As you can see, Datashader only renders the data, not any axes, colorbars, or similar features you’d expect in a full plot. To get those features that help you interpret the data, we can embed the images generated by Datashader into a plot. The easiest way is to use HoloViews, which is a high-level plotting API that provides the flexibility to use either Matplotlib, Bokeh, or Plotly as the backend. Here is an example of using HoloViews to define a “points” object and then datashading all the points. Here we demonstrate an alternative method `rasterize` instead `datashade` so that Bokeh is in charge of the transformation and colormapping steps and allows hover and colorbars to work.
Why is Datashader crazy fast?
First, we need to talk about the original data format. Datashader is so fast that reading in the data is usually the slowest step, particularly if your original data is a bunch of JSON files or CSV files. The Parquet file format is usually a good choice for columnar data like the dropoff points, because it is compact, quick to load in, efficiently reads in only the columns and ranges you need, and supports distributed and out-of-core operation when appropriate.
Second, with the right input file formatting, we can investigate the next most expensive task, which is the combined projection+aggregation step. This step requires calculating values for each of the millions of data points, while all subsequent calculations use the final fixed-size grid and are thus much faster. So, what does Datashader do to make this step fast?
- Datashader’s aggregation calculations are written in Python but then just-in-time compiled into wicked-fast machine code using Numba. E.g., here is the code where the counting per bin is happening.
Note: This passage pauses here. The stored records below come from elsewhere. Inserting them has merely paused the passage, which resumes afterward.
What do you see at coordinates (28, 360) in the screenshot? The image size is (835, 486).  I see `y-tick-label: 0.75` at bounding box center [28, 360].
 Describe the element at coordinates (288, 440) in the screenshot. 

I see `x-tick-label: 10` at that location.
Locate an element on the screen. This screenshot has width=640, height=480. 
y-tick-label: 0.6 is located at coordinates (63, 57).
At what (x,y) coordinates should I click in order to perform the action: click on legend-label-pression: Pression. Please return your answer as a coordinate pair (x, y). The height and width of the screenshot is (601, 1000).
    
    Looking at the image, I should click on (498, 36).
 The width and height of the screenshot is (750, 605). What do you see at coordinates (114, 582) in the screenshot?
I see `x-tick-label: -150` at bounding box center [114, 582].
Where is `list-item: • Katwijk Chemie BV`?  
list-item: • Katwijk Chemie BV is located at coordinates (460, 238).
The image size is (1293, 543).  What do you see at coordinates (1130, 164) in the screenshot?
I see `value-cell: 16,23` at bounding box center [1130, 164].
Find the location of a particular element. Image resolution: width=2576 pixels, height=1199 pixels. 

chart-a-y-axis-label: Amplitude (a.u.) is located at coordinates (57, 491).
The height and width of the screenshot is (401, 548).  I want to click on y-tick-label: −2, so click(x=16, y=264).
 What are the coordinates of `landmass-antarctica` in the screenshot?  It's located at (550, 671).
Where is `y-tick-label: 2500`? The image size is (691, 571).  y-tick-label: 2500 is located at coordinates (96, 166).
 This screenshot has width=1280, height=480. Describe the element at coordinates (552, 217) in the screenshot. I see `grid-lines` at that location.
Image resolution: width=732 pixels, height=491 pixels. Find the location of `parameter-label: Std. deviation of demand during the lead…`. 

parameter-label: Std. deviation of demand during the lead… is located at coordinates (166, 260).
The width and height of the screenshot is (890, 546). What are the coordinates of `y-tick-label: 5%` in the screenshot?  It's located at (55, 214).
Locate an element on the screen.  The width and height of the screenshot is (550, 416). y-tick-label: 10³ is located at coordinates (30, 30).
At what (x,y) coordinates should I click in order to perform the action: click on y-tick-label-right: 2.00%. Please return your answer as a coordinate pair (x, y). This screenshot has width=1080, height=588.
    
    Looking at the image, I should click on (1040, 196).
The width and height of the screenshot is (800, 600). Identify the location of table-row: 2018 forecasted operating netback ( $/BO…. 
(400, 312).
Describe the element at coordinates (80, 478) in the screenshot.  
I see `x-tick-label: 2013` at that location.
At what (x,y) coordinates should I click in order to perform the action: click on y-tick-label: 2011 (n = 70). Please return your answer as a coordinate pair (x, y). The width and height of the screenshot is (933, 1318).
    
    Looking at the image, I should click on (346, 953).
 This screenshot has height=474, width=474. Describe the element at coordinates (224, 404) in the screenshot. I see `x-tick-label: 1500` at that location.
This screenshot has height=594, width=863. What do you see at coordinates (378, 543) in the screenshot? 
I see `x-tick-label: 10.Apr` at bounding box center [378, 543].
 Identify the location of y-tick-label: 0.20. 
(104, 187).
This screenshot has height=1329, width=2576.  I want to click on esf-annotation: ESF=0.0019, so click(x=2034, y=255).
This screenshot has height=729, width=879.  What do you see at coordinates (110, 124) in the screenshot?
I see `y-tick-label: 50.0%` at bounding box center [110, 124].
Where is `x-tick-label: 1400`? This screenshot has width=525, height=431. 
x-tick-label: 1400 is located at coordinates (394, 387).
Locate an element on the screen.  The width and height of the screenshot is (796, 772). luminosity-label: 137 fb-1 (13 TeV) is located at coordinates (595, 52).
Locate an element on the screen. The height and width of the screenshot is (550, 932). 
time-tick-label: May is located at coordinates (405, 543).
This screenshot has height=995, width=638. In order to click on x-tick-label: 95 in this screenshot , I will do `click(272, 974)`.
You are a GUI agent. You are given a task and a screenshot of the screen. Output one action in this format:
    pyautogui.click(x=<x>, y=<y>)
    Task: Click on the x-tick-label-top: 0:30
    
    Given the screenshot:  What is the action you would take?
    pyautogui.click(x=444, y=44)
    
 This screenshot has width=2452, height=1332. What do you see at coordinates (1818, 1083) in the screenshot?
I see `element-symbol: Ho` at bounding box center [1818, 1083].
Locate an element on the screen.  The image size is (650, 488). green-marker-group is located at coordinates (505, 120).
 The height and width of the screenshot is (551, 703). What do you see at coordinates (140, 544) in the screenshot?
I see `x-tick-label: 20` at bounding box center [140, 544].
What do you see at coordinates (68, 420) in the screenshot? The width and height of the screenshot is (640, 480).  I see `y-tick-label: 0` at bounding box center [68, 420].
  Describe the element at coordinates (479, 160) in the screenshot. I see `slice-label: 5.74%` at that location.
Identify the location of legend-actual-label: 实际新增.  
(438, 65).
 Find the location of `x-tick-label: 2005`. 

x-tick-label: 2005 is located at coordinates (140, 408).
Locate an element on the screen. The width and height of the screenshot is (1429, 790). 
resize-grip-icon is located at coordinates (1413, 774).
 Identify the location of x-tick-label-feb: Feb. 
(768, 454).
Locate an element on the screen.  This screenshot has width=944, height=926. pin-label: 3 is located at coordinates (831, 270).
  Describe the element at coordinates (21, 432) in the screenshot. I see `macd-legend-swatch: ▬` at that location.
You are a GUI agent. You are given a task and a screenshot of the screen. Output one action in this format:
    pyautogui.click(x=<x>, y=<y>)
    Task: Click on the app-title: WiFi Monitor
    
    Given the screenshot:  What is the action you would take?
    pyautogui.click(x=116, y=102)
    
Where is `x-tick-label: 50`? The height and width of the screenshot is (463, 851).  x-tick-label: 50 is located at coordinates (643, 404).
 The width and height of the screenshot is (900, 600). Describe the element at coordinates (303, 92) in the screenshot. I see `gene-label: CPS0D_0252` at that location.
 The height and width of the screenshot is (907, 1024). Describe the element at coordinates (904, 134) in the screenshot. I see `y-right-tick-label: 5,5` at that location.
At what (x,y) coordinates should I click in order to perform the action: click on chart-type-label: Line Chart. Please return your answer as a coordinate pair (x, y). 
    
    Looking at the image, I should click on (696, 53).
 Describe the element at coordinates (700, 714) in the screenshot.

- The example above uses a CPU, but Datashader + Numba also supports CUDA cudf dataframes as a drop-in replacement for a Pandas dataframes that run even faster if you have a GPU.
- Datashader can also parallelize its pipeline (code example) so that you can make use of all the computing cores you have available, scaling to even larger datasets and giving even faster results.
Because Datashader is so fast, we can actually visualize big data interactively, dynamically redrawing whenever we zoom or pan. Here is an example where you can view the NYC Taxi data interactively in a Panel dashboard. My favorite example on ship traffic illustrates that even though all you see is a pixelated image that Datashader renders, you can still inspect individual data points and understand what you are seeing. The other examples at examples.pyviz.org show Datashader for much larger files, up to billions of points on an ordinary laptop.
Where can you learn more about Datashader?
In all, this article shows you an example of using Datashader to visualize 11 million rows of coordinate data and explains why Datashader is able to produce meaningful visualizations so quickly. One thing worth noting is that Datashader can be used for any type of data, not just geographical points as in the above example. I highly recommend checking out the many great examples at Datashader.org.
Thank you so much Jim Bednar for your guidance and feedback on this article.